• **WHAT IS NEEDED**
Skip every picture, and output exactly the lines starting at the one with "张拉膜 (357, 1768)" and running through the last line of the material below.

· · · · ·

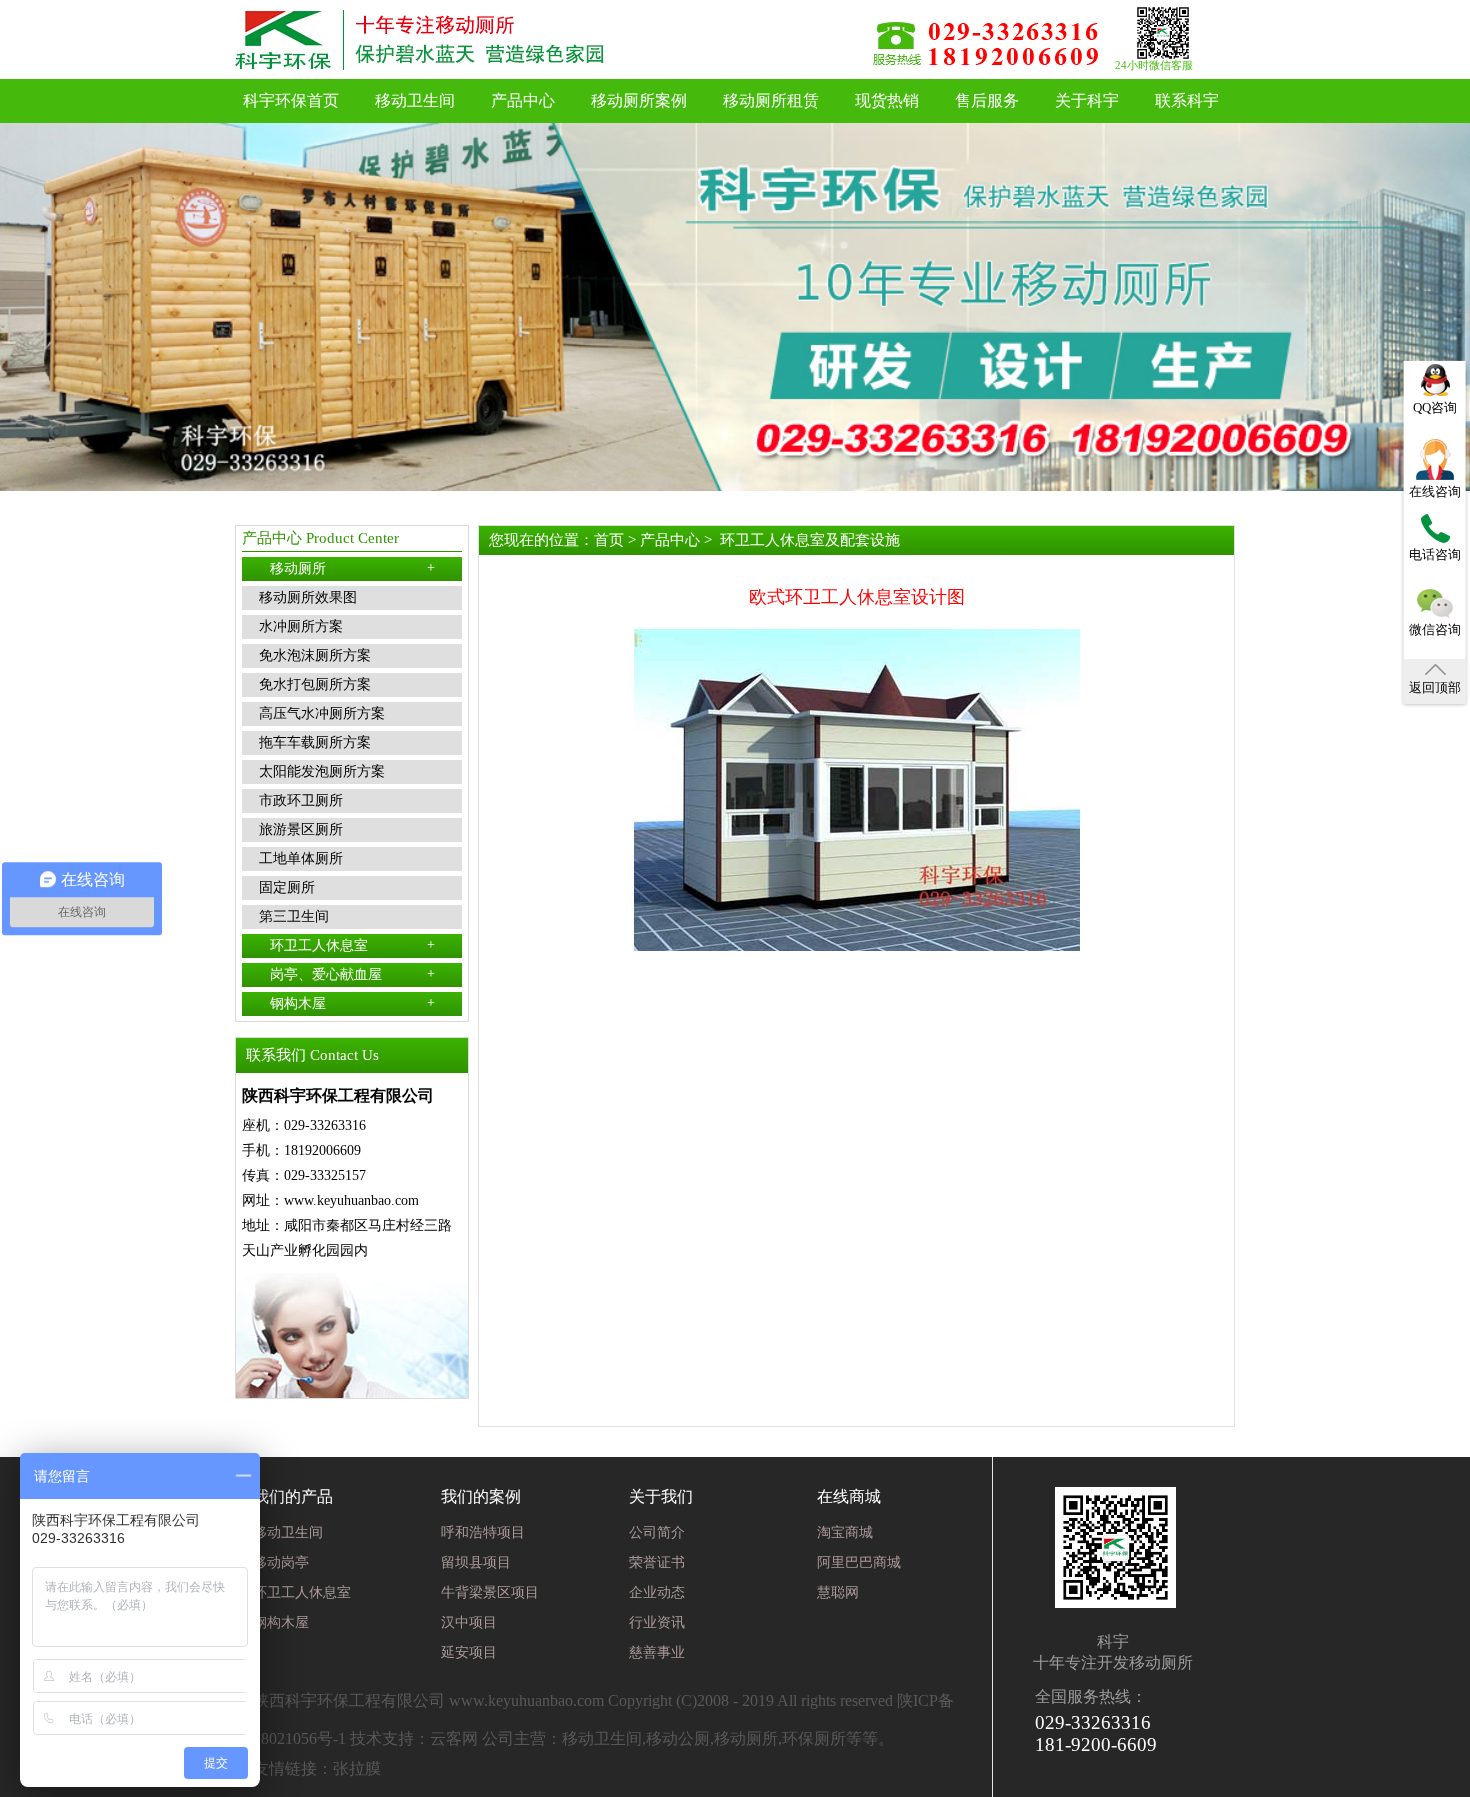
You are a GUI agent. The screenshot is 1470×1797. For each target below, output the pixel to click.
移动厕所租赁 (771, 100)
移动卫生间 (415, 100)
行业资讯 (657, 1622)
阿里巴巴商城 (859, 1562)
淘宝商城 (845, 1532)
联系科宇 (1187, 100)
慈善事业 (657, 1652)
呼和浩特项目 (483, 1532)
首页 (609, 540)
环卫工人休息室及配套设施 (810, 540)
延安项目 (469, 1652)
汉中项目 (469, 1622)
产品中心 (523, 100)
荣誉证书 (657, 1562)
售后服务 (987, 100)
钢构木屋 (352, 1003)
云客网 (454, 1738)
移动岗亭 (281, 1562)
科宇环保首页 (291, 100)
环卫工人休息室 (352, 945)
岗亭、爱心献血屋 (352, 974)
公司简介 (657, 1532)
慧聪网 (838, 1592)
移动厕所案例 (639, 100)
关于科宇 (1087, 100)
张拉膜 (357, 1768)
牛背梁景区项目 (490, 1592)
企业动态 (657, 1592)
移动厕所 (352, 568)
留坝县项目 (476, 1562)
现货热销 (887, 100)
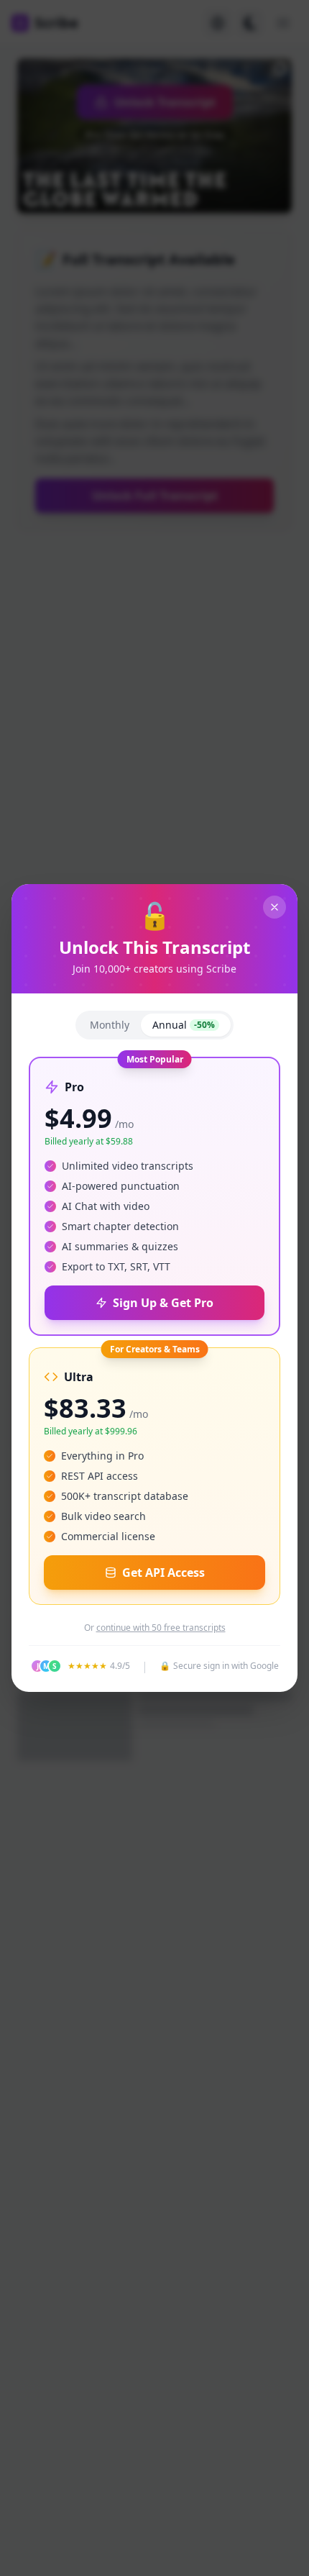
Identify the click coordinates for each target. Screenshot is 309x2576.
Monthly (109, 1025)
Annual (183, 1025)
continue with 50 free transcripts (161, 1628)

· · · · ·

• **TASK OUTPUT**
张拉膜 (357, 1768)
牛背梁景区项目 (490, 1592)
企业动态 (657, 1592)
移动厕所 (352, 568)
留坝县项目 (476, 1562)
现货热销 (887, 100)
Identify the click coordinates for each target. Screenshot is 309x2576.
Monthly (109, 1025)
Annual (183, 1025)
continue with 50 free transcripts (161, 1628)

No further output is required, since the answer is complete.